Достоверность сведений подтверждаю.

 

Подпись заявителя _________ _____________________ "___" ___________ 20__ г.

(представителя)   (подпись) (расшифровка подписи)

 

 

 

 

 

Приложение 6

к Порядку

предоставления инвалидам

услуг по сурдопереводу

 

                                Заключение

              о наличии оснований для назначения инвалиду

           компенсации расходов за услуги по сурдопереводу

             N ______ от "___" ________________ 20___ г.

 

    Рассмотрев документы, представленные инвалидом ________________________

__________________________________________________________________________,

                        (фамилия, имя, отчество)

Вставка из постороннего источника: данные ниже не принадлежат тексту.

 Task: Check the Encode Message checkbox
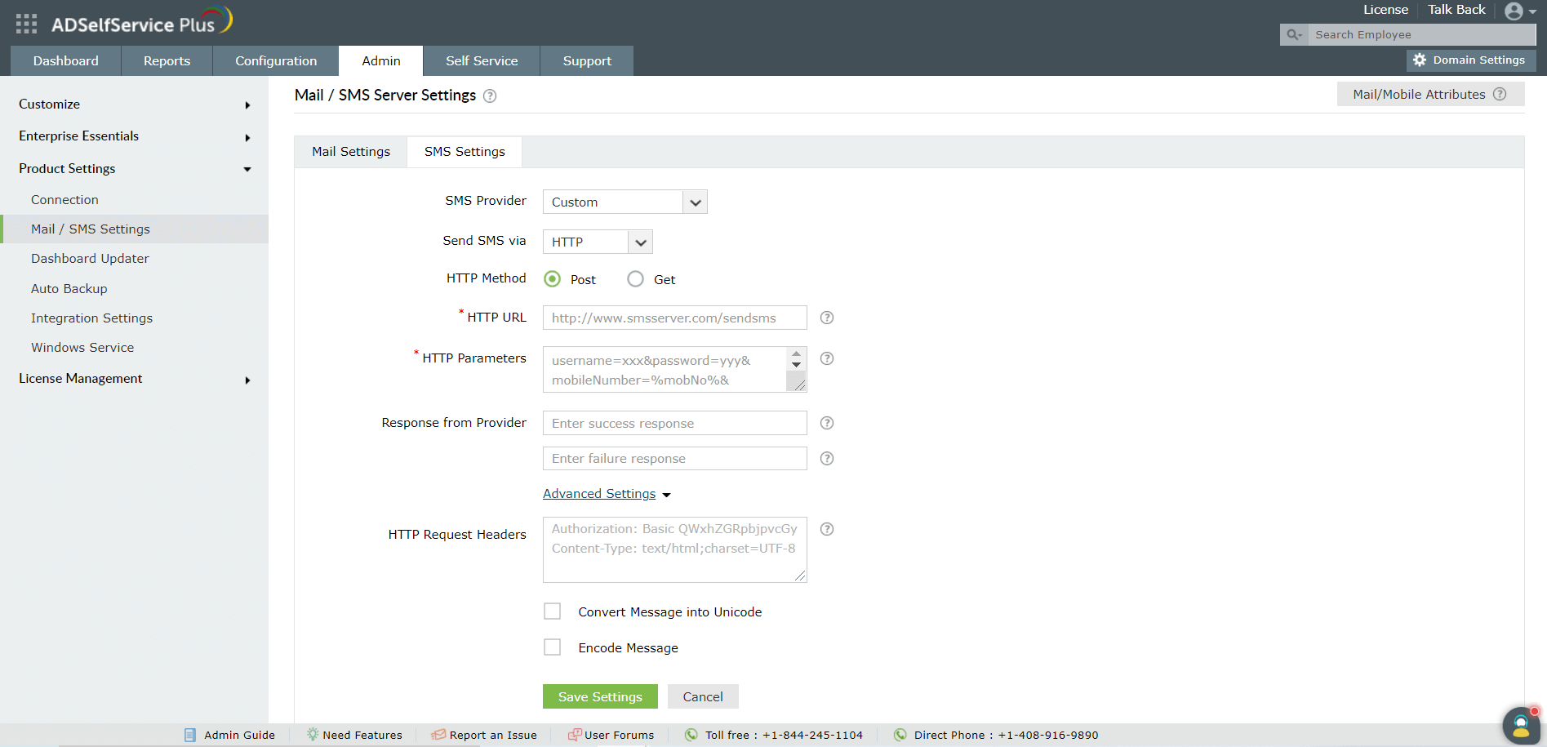553,647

дата рождения: ___________________________________________________________;

проживающим по адресу: ___________________________________________________;

контактный телефон инвалида: _____________________________________________;

для  назначения  компенсации  расходов  за услуги по сурдопереводу (далее -

компенсация), которые он приобрел на основании   индивидуальной   программы

реабилитации инвалида N ___ дата выдачи "___" ___________________ 20___ г.,

выданной _________________________________________________________________,

                            (наименование организации)

отдел управления (наименование) выносит решение о наличии   оснований   для

назначения компенсации

__________________________________________________________________________.

                              (фамилия, имя, отчество)

    Для назначения компенсации передать в бухгалтерию следующие документы:

    заявление инвалида от "___" __________________ 20___ г.;

    оригиналы документов, подтверждающих расходы __________________________

                                                 (наименование документов)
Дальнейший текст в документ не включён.